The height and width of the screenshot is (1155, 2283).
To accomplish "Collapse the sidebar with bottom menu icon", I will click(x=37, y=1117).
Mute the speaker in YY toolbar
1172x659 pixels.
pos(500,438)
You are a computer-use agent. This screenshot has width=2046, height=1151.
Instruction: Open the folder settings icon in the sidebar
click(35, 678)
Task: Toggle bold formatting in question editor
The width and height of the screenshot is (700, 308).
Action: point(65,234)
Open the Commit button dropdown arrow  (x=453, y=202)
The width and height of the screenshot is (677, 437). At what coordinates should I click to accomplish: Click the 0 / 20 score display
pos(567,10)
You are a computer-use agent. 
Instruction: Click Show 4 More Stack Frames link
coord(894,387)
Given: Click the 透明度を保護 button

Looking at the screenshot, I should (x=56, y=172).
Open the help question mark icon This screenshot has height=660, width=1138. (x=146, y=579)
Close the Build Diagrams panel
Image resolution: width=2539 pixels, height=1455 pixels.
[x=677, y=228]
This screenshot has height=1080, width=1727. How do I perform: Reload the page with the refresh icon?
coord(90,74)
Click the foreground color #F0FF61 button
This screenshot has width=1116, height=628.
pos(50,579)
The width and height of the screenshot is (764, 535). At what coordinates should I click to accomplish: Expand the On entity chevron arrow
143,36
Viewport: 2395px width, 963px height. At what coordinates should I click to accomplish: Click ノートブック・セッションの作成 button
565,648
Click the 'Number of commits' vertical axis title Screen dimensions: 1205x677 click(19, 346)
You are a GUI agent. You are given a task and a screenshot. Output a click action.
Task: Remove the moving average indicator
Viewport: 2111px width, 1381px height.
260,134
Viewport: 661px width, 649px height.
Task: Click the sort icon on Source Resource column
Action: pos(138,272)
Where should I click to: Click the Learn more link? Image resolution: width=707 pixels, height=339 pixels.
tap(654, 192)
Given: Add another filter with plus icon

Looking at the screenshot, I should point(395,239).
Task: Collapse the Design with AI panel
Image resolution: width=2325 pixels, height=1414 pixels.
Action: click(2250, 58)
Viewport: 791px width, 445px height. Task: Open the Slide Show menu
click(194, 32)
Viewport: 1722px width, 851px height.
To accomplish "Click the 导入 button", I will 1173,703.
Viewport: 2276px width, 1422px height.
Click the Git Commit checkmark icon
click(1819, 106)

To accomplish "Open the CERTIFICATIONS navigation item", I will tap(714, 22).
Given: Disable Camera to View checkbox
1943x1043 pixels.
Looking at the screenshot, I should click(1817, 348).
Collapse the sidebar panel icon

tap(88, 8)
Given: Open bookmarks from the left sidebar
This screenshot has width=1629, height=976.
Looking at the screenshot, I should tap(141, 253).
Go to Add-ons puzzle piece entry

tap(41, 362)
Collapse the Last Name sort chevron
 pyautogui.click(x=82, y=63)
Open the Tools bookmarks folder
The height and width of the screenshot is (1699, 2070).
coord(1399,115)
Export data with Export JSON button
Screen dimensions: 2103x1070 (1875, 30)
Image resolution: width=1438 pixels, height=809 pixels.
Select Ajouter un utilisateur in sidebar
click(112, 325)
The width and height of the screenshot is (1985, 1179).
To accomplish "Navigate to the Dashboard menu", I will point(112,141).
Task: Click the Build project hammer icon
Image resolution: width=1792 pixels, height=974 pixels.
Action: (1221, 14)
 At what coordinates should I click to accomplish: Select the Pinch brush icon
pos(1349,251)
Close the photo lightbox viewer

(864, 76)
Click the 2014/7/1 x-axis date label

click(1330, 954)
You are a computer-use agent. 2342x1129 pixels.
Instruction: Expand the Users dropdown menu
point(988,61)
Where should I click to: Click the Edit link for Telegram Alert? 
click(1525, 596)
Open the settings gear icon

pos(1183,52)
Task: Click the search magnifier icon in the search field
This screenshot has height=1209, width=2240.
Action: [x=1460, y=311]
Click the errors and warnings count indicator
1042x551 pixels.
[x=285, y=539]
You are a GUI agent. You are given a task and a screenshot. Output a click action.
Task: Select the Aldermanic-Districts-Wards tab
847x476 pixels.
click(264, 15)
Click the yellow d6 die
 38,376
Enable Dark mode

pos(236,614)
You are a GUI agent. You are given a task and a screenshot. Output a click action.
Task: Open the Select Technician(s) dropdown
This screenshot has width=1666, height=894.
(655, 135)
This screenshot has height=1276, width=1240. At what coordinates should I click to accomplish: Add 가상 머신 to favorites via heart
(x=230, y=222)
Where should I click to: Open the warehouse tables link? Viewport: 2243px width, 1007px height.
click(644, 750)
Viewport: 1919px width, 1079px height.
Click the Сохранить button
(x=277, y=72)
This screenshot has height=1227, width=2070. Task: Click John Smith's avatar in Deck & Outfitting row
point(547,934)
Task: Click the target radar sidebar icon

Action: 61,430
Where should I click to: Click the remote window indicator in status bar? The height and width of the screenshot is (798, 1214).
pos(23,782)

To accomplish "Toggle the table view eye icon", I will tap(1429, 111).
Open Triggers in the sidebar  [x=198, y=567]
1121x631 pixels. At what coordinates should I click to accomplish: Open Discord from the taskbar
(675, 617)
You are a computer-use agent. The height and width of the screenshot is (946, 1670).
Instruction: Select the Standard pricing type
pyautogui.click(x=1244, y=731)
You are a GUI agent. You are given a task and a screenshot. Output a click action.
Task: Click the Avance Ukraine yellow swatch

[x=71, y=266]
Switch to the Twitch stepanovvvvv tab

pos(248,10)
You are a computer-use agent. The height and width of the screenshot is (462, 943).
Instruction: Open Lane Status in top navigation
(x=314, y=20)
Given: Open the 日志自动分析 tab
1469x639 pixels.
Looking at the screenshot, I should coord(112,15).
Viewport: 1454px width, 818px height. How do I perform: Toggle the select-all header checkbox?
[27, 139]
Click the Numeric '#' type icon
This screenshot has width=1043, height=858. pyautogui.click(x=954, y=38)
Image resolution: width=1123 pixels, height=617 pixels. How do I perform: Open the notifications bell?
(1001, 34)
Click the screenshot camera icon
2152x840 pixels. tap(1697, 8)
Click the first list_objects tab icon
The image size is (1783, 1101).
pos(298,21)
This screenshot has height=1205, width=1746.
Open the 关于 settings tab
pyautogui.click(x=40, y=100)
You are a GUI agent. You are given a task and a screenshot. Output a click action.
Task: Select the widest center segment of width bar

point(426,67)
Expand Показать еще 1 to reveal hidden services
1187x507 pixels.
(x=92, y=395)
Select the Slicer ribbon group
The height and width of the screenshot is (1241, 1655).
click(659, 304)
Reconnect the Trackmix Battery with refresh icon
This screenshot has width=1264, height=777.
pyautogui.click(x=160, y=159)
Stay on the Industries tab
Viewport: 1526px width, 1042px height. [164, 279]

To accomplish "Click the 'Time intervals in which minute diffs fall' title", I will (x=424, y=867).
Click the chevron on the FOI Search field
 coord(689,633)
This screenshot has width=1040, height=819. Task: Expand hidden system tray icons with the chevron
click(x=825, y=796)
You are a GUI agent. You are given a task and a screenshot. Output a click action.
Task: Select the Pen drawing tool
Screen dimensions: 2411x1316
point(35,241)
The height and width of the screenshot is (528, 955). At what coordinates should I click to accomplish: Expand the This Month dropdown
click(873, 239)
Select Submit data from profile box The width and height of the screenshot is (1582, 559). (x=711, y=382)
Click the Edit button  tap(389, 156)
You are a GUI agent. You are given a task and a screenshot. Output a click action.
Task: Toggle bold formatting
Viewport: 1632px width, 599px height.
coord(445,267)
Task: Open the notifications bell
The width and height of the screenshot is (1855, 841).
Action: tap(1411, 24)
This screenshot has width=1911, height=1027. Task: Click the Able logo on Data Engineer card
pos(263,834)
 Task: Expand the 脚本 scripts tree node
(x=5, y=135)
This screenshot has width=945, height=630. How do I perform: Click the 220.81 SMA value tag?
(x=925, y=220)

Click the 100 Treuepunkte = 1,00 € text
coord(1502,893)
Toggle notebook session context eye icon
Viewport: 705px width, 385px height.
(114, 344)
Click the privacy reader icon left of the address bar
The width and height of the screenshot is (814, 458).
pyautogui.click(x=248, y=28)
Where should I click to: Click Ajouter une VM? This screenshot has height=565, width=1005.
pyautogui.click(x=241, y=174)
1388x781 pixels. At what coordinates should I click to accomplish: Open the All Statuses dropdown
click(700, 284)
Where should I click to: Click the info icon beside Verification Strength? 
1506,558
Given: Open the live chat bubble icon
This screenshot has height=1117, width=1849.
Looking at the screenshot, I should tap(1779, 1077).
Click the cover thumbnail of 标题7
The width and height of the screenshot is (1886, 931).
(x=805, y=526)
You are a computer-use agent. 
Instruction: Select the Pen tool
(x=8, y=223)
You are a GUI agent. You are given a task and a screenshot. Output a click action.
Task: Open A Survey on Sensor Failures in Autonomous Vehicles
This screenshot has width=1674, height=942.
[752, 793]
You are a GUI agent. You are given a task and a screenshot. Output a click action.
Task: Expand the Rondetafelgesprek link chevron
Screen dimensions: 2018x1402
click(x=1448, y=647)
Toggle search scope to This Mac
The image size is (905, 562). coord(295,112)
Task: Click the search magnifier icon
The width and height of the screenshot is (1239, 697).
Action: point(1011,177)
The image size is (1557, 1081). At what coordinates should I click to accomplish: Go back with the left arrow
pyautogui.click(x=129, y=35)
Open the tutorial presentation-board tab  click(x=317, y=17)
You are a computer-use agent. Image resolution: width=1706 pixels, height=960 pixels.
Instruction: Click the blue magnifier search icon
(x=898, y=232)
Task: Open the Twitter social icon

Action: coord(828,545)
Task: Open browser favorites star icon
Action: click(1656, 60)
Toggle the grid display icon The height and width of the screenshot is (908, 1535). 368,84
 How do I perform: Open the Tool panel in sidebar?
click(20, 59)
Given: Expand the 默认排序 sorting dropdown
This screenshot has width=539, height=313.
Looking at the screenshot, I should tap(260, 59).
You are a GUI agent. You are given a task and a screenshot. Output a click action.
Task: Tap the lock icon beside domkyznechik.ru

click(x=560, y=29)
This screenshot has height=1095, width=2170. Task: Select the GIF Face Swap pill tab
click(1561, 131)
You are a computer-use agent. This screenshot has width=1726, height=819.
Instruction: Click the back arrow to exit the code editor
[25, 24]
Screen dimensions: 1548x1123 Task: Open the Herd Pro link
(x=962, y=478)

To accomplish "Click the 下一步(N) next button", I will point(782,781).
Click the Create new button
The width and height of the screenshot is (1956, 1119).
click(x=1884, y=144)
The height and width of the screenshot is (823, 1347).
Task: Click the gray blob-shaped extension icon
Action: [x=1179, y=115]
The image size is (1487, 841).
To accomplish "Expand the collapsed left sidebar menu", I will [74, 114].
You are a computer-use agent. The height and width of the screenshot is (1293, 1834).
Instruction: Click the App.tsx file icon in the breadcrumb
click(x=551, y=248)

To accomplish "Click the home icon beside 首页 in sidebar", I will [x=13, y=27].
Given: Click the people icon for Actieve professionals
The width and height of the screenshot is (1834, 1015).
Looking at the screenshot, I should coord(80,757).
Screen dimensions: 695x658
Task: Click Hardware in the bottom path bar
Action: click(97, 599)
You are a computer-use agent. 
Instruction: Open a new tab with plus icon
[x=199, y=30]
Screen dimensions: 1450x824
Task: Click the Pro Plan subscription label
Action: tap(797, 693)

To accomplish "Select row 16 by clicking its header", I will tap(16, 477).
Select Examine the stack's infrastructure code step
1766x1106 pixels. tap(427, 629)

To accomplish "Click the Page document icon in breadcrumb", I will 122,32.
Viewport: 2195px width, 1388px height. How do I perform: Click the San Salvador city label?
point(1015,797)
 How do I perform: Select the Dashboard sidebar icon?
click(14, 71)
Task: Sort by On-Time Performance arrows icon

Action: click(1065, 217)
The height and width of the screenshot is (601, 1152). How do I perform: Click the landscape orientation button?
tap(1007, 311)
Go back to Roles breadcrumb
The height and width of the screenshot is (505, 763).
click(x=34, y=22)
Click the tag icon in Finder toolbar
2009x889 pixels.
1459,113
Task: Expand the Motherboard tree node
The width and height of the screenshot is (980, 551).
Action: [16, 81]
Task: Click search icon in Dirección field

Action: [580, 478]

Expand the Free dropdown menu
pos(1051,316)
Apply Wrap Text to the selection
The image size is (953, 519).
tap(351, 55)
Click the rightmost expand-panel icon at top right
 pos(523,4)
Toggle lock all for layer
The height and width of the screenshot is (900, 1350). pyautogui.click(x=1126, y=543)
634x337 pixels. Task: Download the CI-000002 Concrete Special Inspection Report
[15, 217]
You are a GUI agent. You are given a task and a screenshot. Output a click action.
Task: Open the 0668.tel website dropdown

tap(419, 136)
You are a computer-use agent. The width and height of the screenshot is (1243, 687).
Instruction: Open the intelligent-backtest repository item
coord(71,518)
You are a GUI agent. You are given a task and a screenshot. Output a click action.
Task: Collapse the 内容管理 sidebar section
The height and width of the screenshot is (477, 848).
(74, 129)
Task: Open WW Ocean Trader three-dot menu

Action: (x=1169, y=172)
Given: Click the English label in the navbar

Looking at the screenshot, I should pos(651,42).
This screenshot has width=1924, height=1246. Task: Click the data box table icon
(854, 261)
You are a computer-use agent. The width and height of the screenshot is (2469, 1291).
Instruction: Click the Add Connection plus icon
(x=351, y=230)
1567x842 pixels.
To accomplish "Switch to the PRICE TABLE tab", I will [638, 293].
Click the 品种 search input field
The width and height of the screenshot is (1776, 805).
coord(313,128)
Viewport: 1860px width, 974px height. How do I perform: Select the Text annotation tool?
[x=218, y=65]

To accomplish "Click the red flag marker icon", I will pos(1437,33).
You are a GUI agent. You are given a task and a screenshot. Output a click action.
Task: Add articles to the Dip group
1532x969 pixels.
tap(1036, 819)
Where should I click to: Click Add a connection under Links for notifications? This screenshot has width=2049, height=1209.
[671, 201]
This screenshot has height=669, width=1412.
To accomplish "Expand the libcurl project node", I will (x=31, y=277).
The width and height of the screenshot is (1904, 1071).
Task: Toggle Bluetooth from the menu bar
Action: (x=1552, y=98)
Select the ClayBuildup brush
-=-=-=-=-
WHAT THE TASK REQUIRES: Every line in the listing above that mentions "group" should be returned.

RESULT OF THE TASK:
Select the Slicer ribbon group
Task: Add articles to the Dip group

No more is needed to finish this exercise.